Both great flashers. Vexilar gets a slight tip of the hat because every product they make has proven to be bullet proof. I just sold my 20 year old FL8 when I upgraded to the new FLX-28. 20 years old and still got half of what I paid for it.


----------



## june bugger (Oct 28, 2015)

vexilar has top notch service


----------



## fishnpbr (Dec 2, 2007)

Lumberman said:


> Both great flashers. Vexilar gets a slight tip of the hat because every product they make has proven to be bullet proof. I just sold my 20 year old FL8 when I upgraded to the new FLX-28. 20 years old and still got half of what I paid for it.

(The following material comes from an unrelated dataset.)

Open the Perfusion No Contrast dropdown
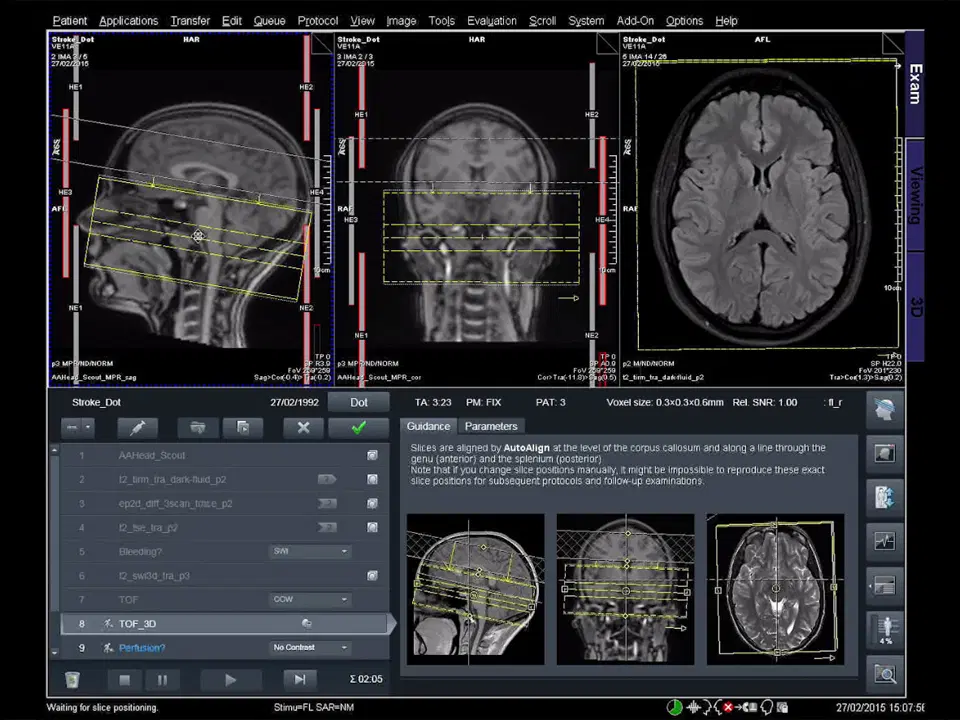 tap(311, 647)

My Vex FL8 is 20 some years old. Still functional. I got the FLX20 last year but only used it a couple times with the poor ice conditions. Can't go wrong with a Vexilar's durability.


----------



## fog107 (Oct 31, 2014)

got the girlfriend a marcum m-1 with ion shuttle for christmas this year. she/we had it out for the first time yesterday seems like a great unit. reviews were good when i researched before the purchase. i have a marcum showdown that ive owned for five plus years and its been a good unit
neither one of them made the fish bite for us yesterday though


----------



## U of M Fan (May 8, 2005)

I don’t think you can go wrong with either. My Dad has a Vex and it is a solid unit. I have a Lowrance Ice Machine which is another solid unit. Haven’t heard anything bad about Marcum’s.


----------



## cpaul62895 (Jun 3, 2019)

Thanks for the insights everyone! I guess it'll just come down to the best deal that I find.


----------



## Mrfish989 (Dec 6, 2020)

Love the lowrance ice machine. Other than when fishing with a buddy who has a vex. I get static on my screen from his vex but wouldn't go fishing with out it anymore 

Sent from my moto e6 using Michigan Sportsman mobile app


----------



## perchjerker (Feb 8, 2002)

my FL8 is at least 20 years old no plans to upgrade.

Should tell you something


----------



## BFG (Mar 4, 2005)

It's the same technology right? I had never heard of Marcum products until the In Depth Outdoors guys pimped them for two or three years. I've used both units you are describing, and there is no appreciable difference in the two. Whatever you can get for the best price is what you should purchase.


----------



## Petoskey (Jan 12, 2019)

Bought the Marcum M1 after fishing with a few friends that had it over the years. Loved using theirs whenever we were on the ice and figured it would be a good first flasher to purchase.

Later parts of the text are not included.